**Assignment:** Starting at the line that holds "You are a computer-use agent. The height", quote every line through the end of the records, both boundary lines included. Omit the pictures.

[Collected data]
......
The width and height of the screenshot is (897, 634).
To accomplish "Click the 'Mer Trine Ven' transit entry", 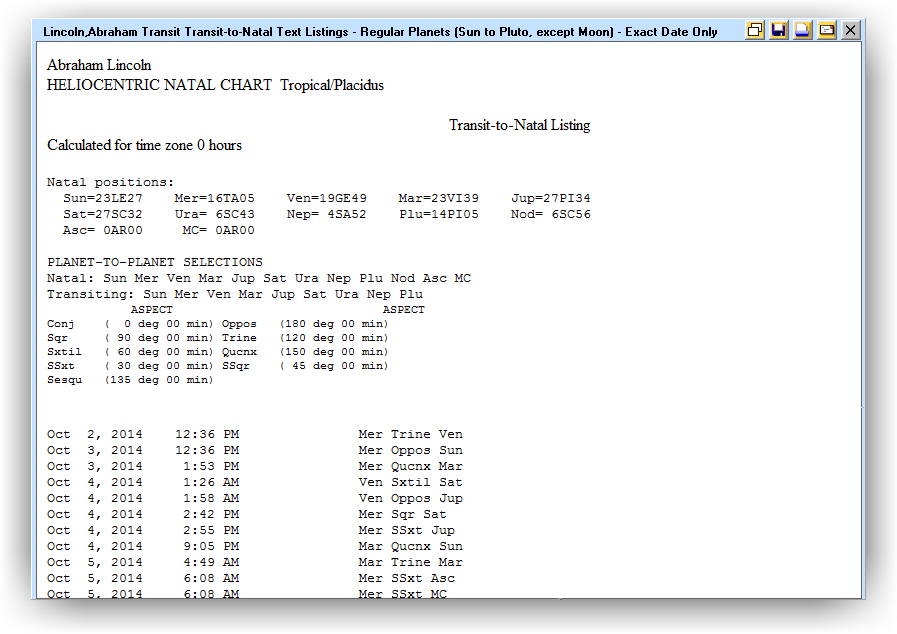I will click(410, 434).
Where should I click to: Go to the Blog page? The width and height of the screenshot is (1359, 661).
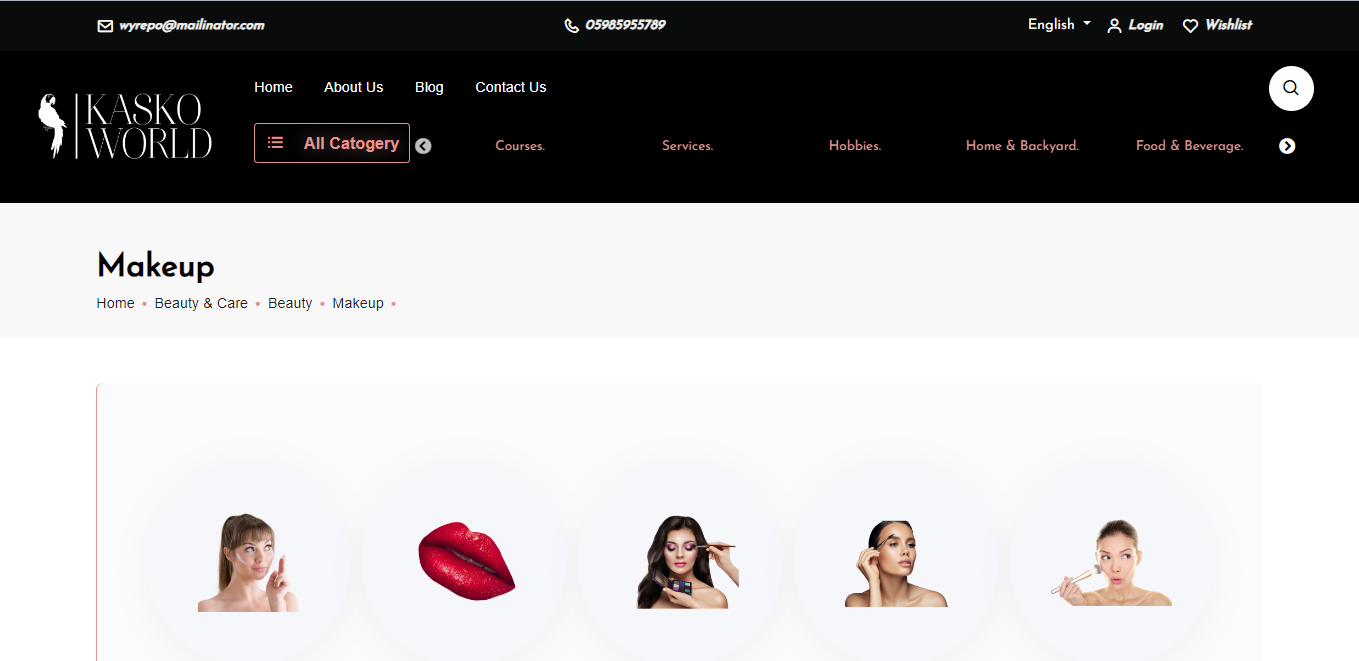429,87

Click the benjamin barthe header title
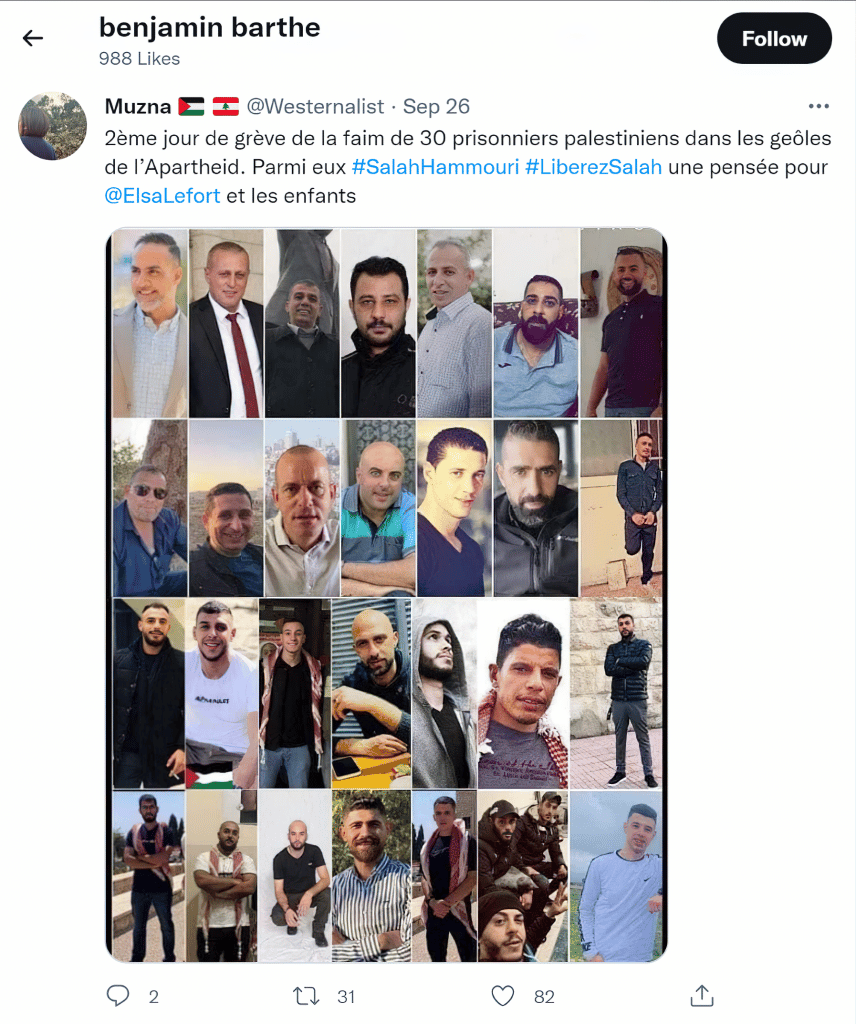pos(210,27)
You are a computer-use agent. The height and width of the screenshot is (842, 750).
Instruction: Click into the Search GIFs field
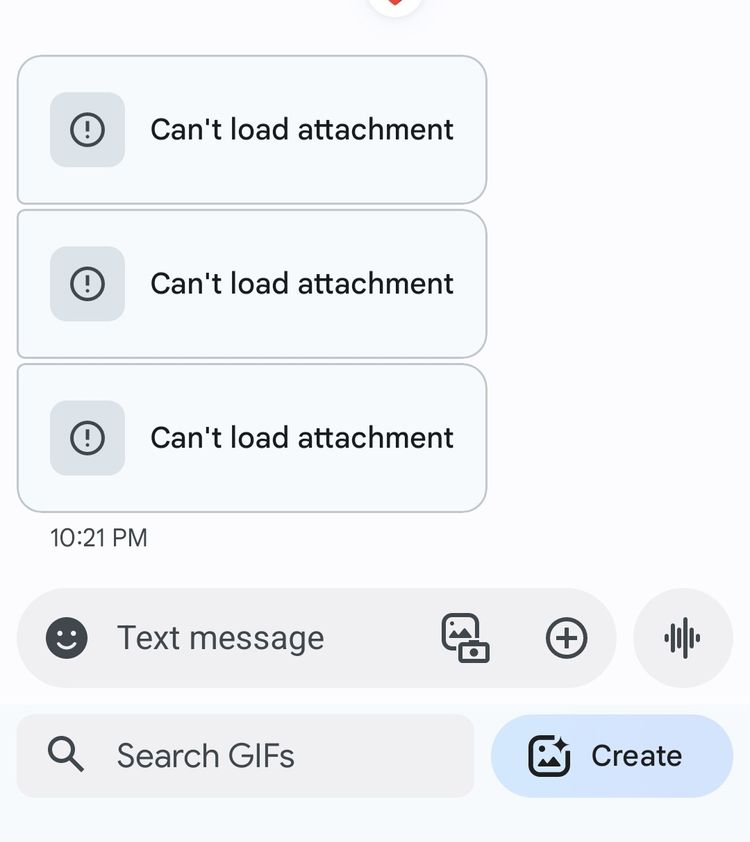coord(245,756)
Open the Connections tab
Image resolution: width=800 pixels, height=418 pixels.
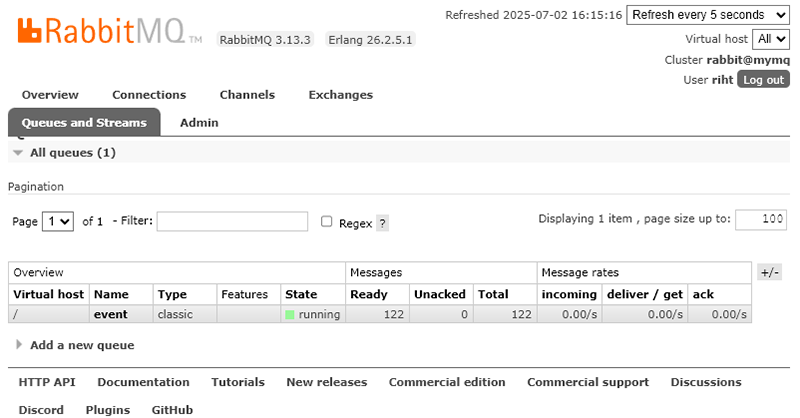149,95
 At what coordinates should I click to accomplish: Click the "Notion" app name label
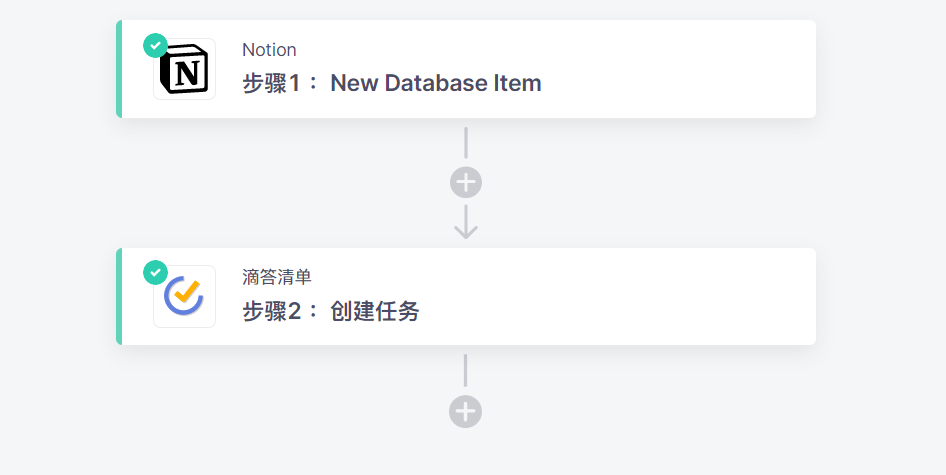pyautogui.click(x=269, y=50)
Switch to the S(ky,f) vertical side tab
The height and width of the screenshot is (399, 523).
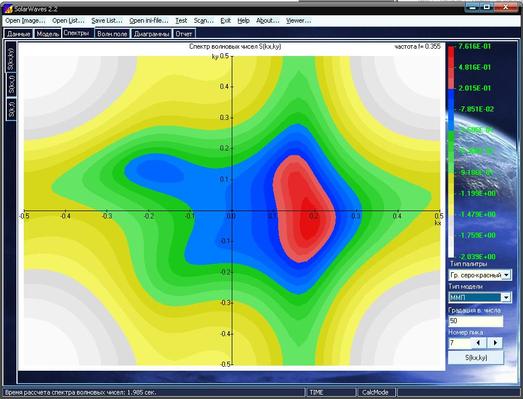coord(11,108)
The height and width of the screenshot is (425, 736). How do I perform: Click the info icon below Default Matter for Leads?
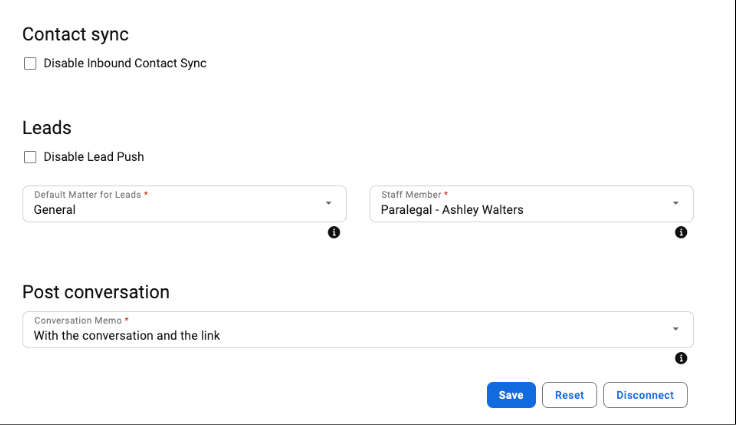[334, 232]
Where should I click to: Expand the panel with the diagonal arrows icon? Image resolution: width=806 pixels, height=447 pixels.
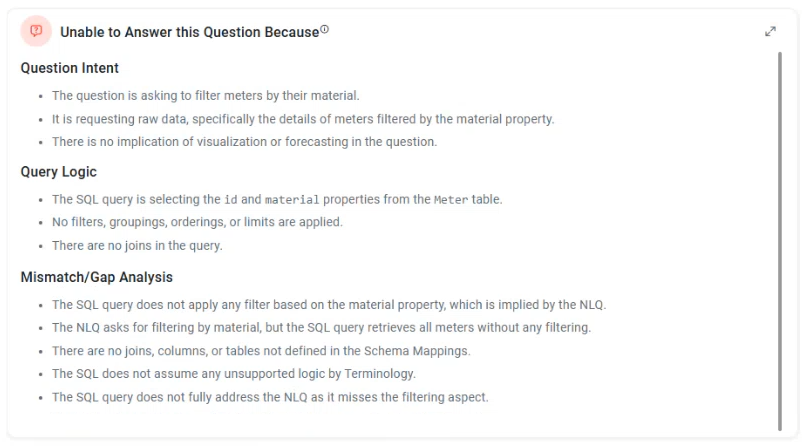coord(770,32)
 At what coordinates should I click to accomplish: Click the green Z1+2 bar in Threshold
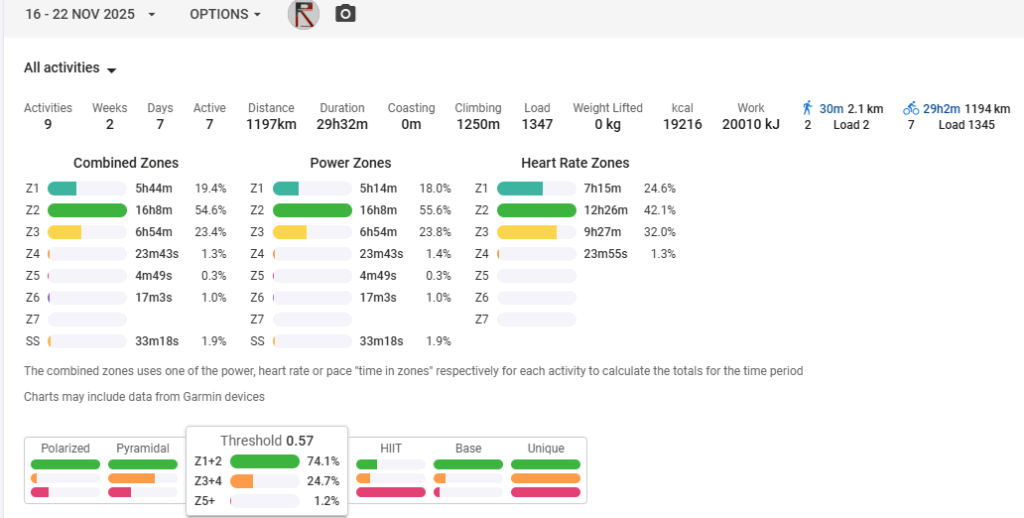coord(265,462)
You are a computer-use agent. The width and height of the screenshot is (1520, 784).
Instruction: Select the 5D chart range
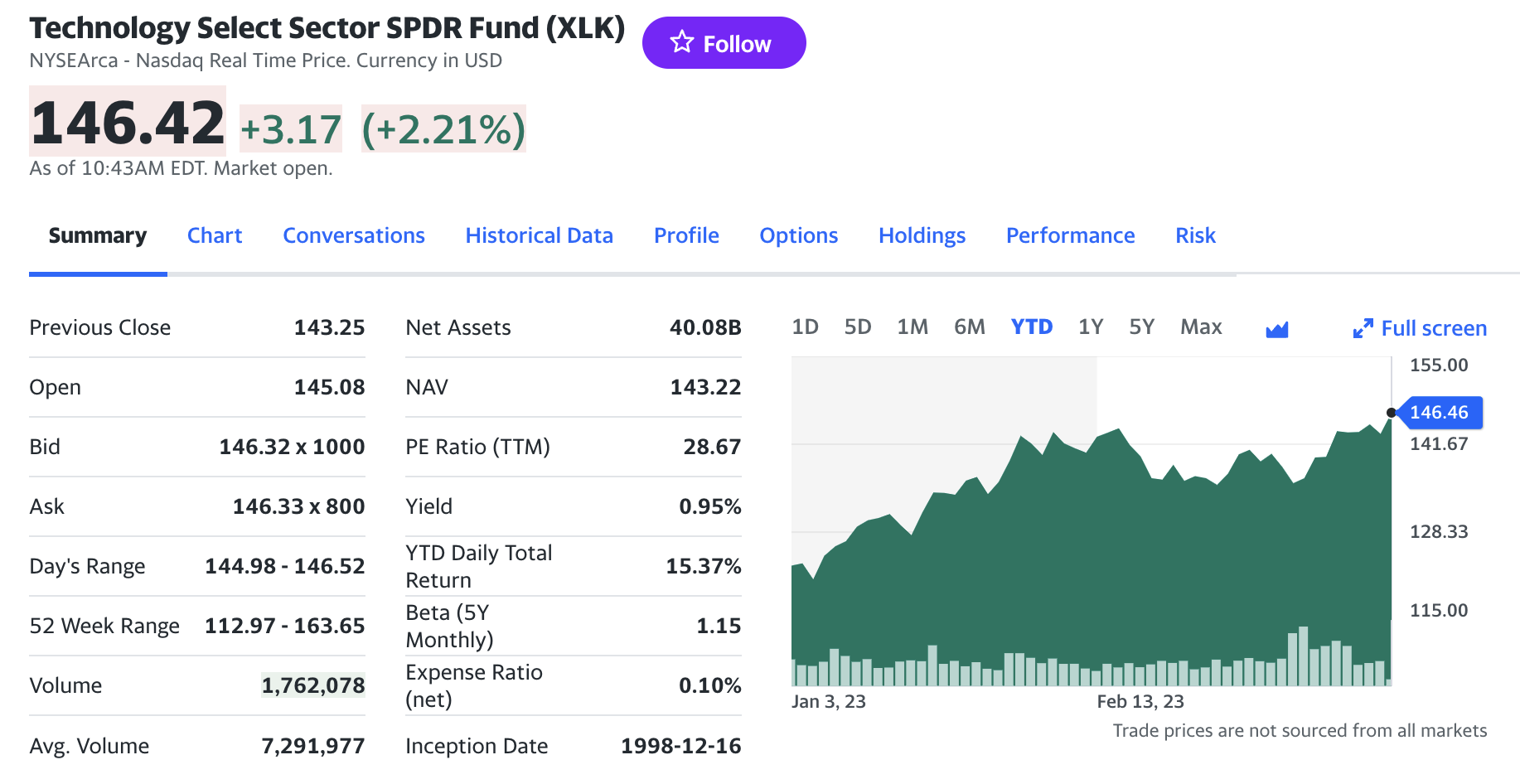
......
**Written solution:**
You are a computer-use agent. The height and width of the screenshot is (842, 750).
Instruction: Click into the Search GIFs field
coord(245,756)
Open the Connections tab
Image resolution: width=800 pixels, height=418 pixels.
149,95
 At what coordinates should I click to accomplish: Click the "Notion" app name label
pyautogui.click(x=269, y=50)
Switch to the S(ky,f) vertical side tab
The height and width of the screenshot is (399, 523).
coord(11,108)
The height and width of the screenshot is (425, 736). How do I perform: Click the info icon below Default Matter for Leads?
[334, 232]
Where should I click to: Expand the panel with the diagonal arrows icon? Image resolution: width=806 pixels, height=447 pixels.
coord(770,32)
 At what coordinates should I click to accomplish: Click the green Z1+2 bar in Threshold
coord(265,462)
You are a computer-use agent. The width and height of the screenshot is (1520, 784).
Instruction: Select the 5D chart range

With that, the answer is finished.